Rusya, Ukrayna, Brezilya, Kanada ve ABD’den yapılan ithalatın doğrudan tarım ürünleri toplam ithalatının yüzde 76 oluşturduğu hesaplanmaktadır.
2022 yılında en çok Rusya ve Ukrayna’dan tahıl ve yağlı tohum ürünleri ithal edildiği de görülmektedir. Bu yıl ilk altı ayında da 6,5 milyon ton ithal hububat nedeni ile TMO depoları dolu olduğundan hasat döneminde randevu sistemi düzenli işlememiş ve çiftçi tüccara mahkum edilmiştir” değerlendirmesinde bulundu.
TMO’nun taban fiyatı ile çiftçi fiyatı arasında kiloda 3 liraya yakın farkın üretici aleyhine olduğunu söyleyen CHP Niğde Milletvekili Ömer Fethi Gürer, “TÜİK’in mayıs ayı verilerine göre de 20 milyon 500 bin ton buğday üretileceği açıklanmıştı, yarısını tüccar yarısını TMO aldı. Bir ay içerisinde ödeme yapılacağı ifade edildi. 2 aydır ödeme alamayan çiftçiler bizleri arıyor, çiftçi ekim yapma dönemi geldi tohum gübre alacak TMO’dan verdiği ürün parasını alamamış durumda” diye konuştu.
Girdi maliyetlerindeki artışın üreticileri mağdur ettiğine de değinen CHP Milletvekili Ömer Fethi Gürer, “Çiftçi girdi maliyetlerinin de sürekli artması ve uygulanan ekonomik model ile taban fiyat baskılaması da çiftçiyi sıkıntıya sokmuştur
Dünyada verimi artırmak için gübre ve tarımsal ilaç yaygın olarak kullanılmaktadır. Ülkemizde toprak yapısı nedeni ile özellikle azotlu kimyasal gübre kullanımı artmaktadır
Peşin bayi verilen fiyat üre gübre 14.000 TL DAP gübre 20 000 TL’dir.
Doğru sulama yöntemleri ile toprağın mineralleri korunması toprak analizi sağlanarak gübre kullanımı yapılması gübre kullanımını düzenli kılacaktır.
Çok farklı zararlı ve hastalıklarla mücadele de tarım zehirleri kullanılmaktadır.
Doğal yollardan zararlılarla bu bağlamda mücadele geliştirilmesi de önemlidir” ifadelerini kullandı.
“Tarım ürünleri fiyatlarında doğrudan yansıyan iklim koşulları ve üretim rekoltesi yanısıra lojistik maliyet ki akaryakıt fiyatları ile ortaya çıkan nakliye gübre fiyatları ve doğalgaz fiyatları maliyetlere önemli etki yapmaktadır” diyen CHP Milletvekili Gürer, “Türkiye’de girdi fiyatları üretici ürün satış fiyatından daha fazla artmasından dolayı birim başı karlılık düşmesi çiftçiyi sıkıntıya sokmaktadır.
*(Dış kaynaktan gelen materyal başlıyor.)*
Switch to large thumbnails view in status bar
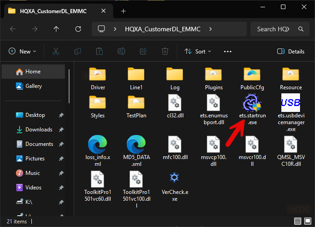Image resolution: width=315 pixels, height=227 pixels. coord(307,222)
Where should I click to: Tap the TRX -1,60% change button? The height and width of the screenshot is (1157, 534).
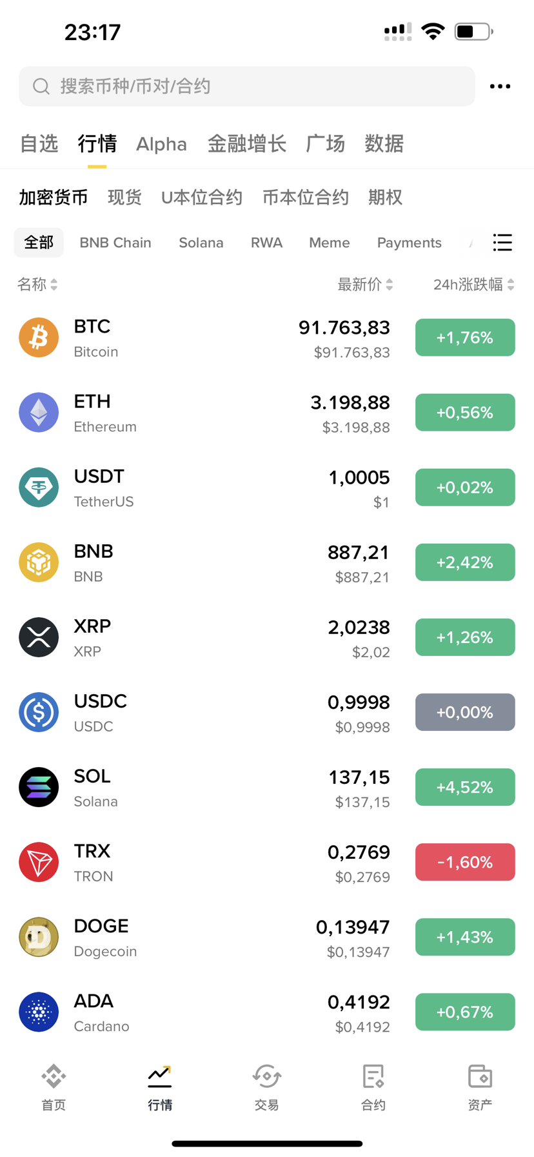(x=465, y=862)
Çiftçi sorunlarına çözüm yerine ithalata yönelmek hem üretim daralması hem çiftçi sayısı azalması hem de raftaki ürün fiyatının da düşmemesine yol açmasından dolayı daraltılmalı ve yerli üretim desteklenmelidir. Uygulanan yeni ekonomik model ile düşük taban fiyat uygulamasına geçildiği, çiftçi destek ve alacaklarında süreç uzatıldığı da görülmektedir. Mısır somut bir örnektir. Hasatı bazı bölgelerde biten bazı bölgelerde devam eden birden çok üründe iktidarın, yeterli desteği çiftçiye vermemesi çiftçiyi kaygılandırmaktadır. Genel seçim öncesi taban fiyatlar çiftçiye cazip gelip ekim yapması sonrası hasatta adeta sokakta bırakılmışlardır. Buğday, Ayçiçek, mısır, pamuk, fındık salçalık domates çiftçisi zor bir dönem geçirmiştir. Tarlada ürün fiyatı baskılanırken aracılık sistemi ile raftaki ürün fiyatı ise düşmek yerine katlamaktadır, üretenin tüketenin kazanamadığı ithalatçı ve aracılara yararına bir düzen devam etmektedir” şeklinde konuştu.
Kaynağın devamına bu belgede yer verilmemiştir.